Sat Sep 17 09:58:21 EDT 2016

On 9/17/2016 3:25 AM, D. Jeff Dionne wrote:
> On Sep 17, 2016, at 17:08, BGB <cr88192 at gmail.com> wrote:
>> I am left wondering what prevents using a hash in the cache lookup, where presumably a simplistic (presumably XOR based, 1) hash isn't that hard to pull off in VHDL? granted, I don't really know the specifics here.
> Cache lookup and fill are fast path operations (no waiting).  Hit shall not cause a CPU stall, and fill shall not incur any more cycles than necessary before the CPU gets the data.  Hash is hugely expensive.  Therefore, N way cache, where N is 1 to about 4 is the order of the day...  Where N>1 requires least recently used logic, etc and we have not implemented that.  Direct mapping gives you by far the largest boost.
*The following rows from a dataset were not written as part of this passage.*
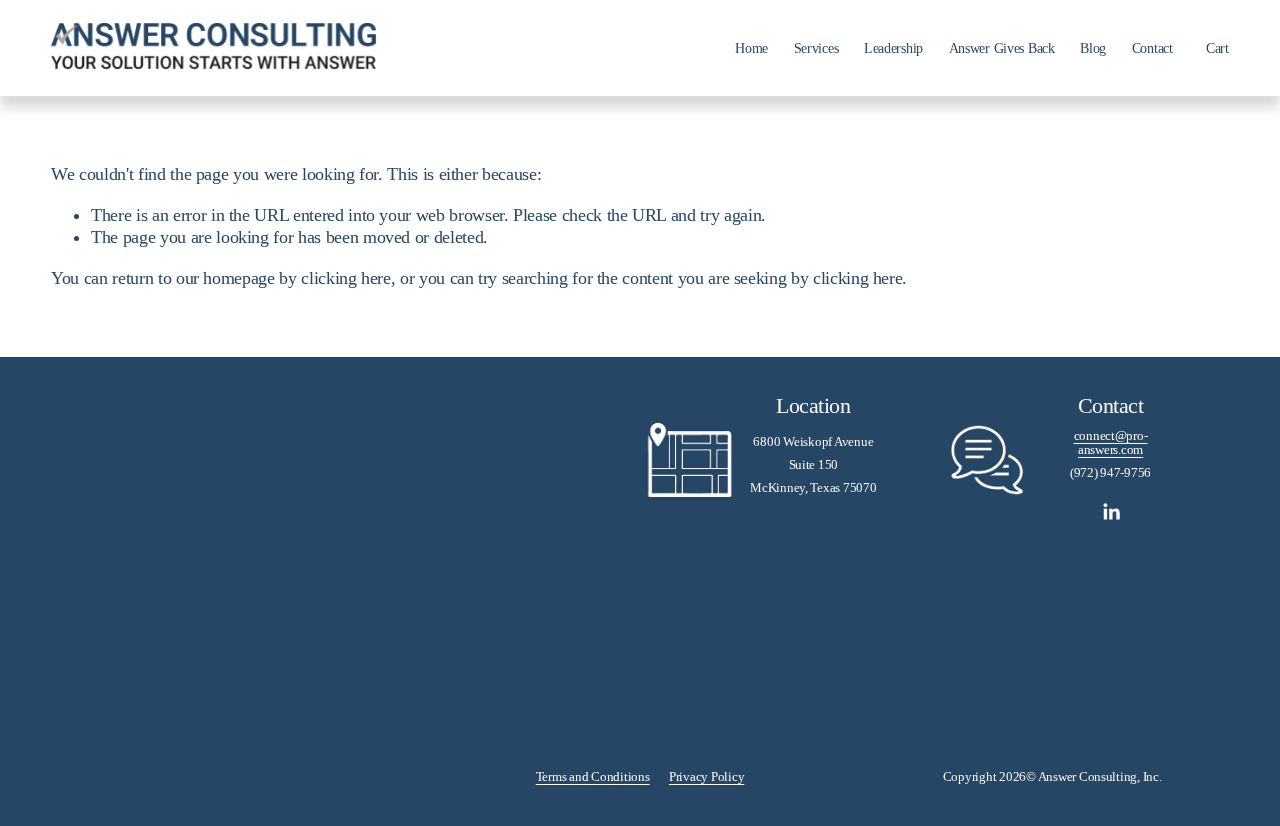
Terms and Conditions (593, 777)
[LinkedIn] (1111, 512)
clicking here (345, 278)
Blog (1093, 48)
I didn't mean one searches the entire hash table, but more does 
something analogous to:
     paddr=addr>>12;
     h=paddr^(paddr>>7)^(paddr>>14);
     h=h&255;
     mem1=cache[h];
     mem2=cache[h|256];
     if(mem1->paddr==paddr)
         { yay... }
     else if(mem2->paddr==paddr)
     {
         cache[h]=mem2;
         cache[h|256]=mem1;
         yay...
     }else
     {
         load page, put in cache[h].
     }

presumably, this should not require any additional iteration or similar 
to pull off.

admittedly, for related reasons (the cost of a full hash search), I 
don't do N-way lookups in emulators either, instead typically doing 
1-way or 2-way, albeit typically with a hash more like 
"h=((paddr*65521)>>16)&255;", but this would probably be a lot more 
expensive to pull off with logic gates vs some XORs (in terms of code on 
the CPU, it is pretty close, and a prime tends to be more effective).

I haven't usually (personally) seen enough gains much past 2-way to 
really make it worthwhile (vs the added cost of dealing with it).